Packaging also will be key. Intel has been using EMIB (embedded multi-die interconnect bridge) in products since 2017, thought Sapphire Rapids will be the first Xeon chip to ship in volume with EMIB. After Sapphire Rapids, the next EMIB generation will move from a 55-micron bump pitch to 45 microns. Meanwhile, Meteor Lake will be mark the second-generation use of Foveros – a wafer-level packaging technology introduced in 2019 with Intel’s “Lakefield” hybrid CPUs – in a client product. It will include a bump pitch of 36 microns, tile spanning multiple technology nodes and a thermal design range from 5 watts to 125 watts.

In 2023, Intel will roll out Foveros Omni and Foveros Direct. Foveros Omni will offer wide flexibility through a 3D stacking technology that will drive a die-to-die interconnect and modular design. It also will allow for the ability to mix multiple top die tiles and base tiles, giving Intel “a tremendous ability to mix and match our different styles together and build products that people were not able to look at previously,” said Babak Sabi, corporate vice president and general manager of assembly and test development at Intel.

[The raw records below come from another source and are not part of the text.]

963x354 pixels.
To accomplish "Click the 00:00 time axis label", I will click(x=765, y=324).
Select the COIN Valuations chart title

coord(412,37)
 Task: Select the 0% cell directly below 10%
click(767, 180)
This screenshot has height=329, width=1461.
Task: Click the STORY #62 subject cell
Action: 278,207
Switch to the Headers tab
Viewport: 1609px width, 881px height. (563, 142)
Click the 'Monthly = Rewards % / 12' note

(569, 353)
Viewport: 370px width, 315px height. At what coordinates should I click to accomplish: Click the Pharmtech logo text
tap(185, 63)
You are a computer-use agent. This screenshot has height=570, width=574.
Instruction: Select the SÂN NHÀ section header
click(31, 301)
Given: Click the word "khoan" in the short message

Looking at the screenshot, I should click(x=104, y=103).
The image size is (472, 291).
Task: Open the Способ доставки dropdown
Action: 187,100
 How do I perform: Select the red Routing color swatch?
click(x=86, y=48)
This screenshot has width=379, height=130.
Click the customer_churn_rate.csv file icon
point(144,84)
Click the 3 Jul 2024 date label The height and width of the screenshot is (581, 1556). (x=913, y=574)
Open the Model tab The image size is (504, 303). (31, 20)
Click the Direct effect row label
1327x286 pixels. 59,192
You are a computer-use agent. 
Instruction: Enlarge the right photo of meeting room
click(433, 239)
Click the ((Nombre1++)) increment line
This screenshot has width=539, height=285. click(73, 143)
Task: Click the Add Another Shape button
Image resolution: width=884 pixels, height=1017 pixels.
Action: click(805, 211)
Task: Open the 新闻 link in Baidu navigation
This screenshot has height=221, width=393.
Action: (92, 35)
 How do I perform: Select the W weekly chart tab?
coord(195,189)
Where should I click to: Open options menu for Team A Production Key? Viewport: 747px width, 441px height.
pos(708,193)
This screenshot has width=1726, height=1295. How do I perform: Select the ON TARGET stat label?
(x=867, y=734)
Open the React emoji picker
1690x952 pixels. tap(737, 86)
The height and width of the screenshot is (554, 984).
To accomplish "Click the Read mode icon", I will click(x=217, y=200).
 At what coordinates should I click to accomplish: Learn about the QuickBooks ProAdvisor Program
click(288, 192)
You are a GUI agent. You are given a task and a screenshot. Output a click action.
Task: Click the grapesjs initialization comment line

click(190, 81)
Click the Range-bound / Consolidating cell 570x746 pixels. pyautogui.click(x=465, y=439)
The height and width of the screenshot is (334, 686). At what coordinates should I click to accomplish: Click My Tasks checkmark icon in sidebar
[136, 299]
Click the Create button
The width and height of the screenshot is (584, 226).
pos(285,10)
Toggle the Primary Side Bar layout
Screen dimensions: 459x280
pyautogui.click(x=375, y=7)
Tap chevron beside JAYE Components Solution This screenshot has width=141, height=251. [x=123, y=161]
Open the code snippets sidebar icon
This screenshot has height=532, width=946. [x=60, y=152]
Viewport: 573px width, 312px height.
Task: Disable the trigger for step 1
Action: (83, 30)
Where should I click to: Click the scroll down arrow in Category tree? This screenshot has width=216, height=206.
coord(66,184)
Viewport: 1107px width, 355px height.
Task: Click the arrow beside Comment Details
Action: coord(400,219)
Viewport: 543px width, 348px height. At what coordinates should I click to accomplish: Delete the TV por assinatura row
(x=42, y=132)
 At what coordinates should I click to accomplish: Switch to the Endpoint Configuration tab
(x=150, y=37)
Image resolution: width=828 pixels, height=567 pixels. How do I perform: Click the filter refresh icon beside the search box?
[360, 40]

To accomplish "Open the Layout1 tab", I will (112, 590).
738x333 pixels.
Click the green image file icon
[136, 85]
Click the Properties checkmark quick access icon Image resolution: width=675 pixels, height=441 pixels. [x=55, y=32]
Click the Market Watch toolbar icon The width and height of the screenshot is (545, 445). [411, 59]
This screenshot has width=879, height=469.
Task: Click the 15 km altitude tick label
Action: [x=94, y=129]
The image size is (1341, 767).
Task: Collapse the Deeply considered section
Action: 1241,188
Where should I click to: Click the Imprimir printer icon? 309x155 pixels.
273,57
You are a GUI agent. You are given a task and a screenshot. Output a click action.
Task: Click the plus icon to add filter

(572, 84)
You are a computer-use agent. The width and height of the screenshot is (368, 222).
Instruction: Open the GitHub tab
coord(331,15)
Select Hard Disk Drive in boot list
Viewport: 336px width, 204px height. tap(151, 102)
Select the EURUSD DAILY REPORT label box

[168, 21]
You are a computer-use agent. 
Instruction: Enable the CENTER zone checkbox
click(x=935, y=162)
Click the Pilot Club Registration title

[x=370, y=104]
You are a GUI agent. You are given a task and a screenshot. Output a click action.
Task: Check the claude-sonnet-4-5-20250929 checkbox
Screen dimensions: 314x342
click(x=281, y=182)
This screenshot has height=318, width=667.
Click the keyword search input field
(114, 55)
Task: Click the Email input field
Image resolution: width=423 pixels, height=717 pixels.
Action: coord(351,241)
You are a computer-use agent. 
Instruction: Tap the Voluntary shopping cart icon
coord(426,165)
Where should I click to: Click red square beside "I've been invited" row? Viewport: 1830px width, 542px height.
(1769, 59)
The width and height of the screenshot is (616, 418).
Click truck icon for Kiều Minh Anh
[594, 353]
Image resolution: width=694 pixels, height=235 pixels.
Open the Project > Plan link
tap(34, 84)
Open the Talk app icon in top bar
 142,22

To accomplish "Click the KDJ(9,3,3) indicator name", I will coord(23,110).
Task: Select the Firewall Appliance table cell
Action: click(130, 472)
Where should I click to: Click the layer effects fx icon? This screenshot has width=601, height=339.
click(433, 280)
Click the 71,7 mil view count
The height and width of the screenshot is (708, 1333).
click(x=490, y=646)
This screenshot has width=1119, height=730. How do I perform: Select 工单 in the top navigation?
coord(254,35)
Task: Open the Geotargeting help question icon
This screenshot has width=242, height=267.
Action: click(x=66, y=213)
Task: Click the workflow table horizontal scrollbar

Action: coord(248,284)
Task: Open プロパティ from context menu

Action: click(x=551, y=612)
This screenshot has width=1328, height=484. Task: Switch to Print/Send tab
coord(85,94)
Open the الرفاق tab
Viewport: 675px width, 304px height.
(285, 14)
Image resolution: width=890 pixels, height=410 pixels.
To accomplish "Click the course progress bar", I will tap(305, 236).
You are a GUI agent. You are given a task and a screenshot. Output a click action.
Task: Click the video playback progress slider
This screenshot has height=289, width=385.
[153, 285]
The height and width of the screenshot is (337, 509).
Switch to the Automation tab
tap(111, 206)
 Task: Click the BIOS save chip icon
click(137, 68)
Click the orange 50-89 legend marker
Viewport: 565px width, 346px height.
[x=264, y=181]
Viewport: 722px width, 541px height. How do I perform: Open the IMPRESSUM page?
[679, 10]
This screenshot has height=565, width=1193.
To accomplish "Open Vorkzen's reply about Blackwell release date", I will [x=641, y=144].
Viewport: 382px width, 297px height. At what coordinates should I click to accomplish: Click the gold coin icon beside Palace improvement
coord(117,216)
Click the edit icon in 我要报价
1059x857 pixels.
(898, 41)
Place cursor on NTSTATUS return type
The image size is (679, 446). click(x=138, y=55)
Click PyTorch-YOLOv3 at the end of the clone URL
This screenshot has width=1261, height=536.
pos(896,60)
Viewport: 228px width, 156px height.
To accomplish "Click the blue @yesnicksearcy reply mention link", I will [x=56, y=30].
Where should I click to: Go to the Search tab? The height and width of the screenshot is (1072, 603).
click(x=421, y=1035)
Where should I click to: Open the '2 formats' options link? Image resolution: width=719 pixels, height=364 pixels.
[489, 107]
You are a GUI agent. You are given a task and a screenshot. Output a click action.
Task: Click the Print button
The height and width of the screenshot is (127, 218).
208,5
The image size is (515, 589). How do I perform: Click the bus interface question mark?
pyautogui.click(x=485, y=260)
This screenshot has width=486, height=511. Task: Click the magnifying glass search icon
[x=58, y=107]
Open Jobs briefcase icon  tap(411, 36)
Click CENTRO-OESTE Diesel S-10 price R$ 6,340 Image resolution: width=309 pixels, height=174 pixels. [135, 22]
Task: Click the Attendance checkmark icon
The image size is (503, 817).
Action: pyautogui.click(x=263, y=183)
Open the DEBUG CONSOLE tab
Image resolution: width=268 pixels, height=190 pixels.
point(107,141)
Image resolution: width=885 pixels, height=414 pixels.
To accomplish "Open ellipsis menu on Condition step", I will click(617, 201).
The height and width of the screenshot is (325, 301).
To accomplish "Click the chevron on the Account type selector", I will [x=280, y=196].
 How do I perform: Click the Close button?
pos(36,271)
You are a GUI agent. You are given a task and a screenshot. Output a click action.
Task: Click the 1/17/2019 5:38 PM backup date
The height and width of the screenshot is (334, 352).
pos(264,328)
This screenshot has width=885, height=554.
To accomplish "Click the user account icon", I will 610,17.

Foveros Direct, which will be complementary to Foveros Omni, will deliver low-resistance interconnects with direct copper-to-copper bonding. It also blurs the line between where the wafer ends and the package begins and enables sub-10 micron bump pitches, which will increase the interconnect density for 3D stacking. This will lead to new developments in functional die partitioning.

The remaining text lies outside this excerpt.